| DIRECTIONS |
Write out the lines below word for word, from the first line through the line that contains "tap(1071, 379)".

| DATA PROVIDED |
———

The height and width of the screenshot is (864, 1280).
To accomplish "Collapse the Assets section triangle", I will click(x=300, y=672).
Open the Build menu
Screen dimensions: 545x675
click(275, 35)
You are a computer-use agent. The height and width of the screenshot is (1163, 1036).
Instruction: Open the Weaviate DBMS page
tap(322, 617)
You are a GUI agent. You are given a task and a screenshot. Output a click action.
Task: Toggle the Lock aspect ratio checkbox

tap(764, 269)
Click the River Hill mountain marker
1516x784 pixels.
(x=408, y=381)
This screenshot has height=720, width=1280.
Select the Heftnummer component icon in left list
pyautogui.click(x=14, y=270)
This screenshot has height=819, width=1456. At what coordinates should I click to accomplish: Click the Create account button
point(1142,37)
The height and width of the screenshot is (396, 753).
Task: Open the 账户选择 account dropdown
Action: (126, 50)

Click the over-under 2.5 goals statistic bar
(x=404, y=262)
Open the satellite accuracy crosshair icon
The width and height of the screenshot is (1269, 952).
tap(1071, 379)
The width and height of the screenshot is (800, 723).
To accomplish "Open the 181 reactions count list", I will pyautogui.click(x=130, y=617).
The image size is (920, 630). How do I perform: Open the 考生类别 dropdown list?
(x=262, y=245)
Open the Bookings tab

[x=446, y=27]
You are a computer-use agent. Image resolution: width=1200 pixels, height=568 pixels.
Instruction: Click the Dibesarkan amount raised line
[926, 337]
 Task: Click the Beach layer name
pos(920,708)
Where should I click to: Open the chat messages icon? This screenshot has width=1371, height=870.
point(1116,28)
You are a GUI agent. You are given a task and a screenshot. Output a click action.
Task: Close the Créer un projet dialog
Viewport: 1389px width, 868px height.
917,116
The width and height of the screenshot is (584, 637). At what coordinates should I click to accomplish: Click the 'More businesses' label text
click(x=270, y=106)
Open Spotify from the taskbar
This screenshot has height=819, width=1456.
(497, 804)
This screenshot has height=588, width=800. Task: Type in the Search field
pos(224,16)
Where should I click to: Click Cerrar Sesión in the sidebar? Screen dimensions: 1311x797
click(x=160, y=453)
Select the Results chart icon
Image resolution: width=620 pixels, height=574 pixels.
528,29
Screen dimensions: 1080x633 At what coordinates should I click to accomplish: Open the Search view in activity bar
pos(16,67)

———

| THE COMPLETED TASK |
The height and width of the screenshot is (864, 1280).
To accomplish "Collapse the Assets section triangle", I will click(x=300, y=672).
Open the Build menu
Screen dimensions: 545x675
click(275, 35)
You are a computer-use agent. The height and width of the screenshot is (1163, 1036).
Instruction: Open the Weaviate DBMS page
tap(322, 617)
You are a GUI agent. You are given a task and a screenshot. Output a click action.
Task: Toggle the Lock aspect ratio checkbox

tap(764, 269)
Click the River Hill mountain marker
1516x784 pixels.
(x=408, y=381)
This screenshot has height=720, width=1280.
Select the Heftnummer component icon in left list
pyautogui.click(x=14, y=270)
This screenshot has height=819, width=1456. At what coordinates should I click to accomplish: Click the Create account button
point(1142,37)
The height and width of the screenshot is (396, 753).
Task: Open the 账户选择 account dropdown
Action: (126, 50)

Click the over-under 2.5 goals statistic bar
(x=404, y=262)
Open the satellite accuracy crosshair icon
The width and height of the screenshot is (1269, 952).
tap(1071, 379)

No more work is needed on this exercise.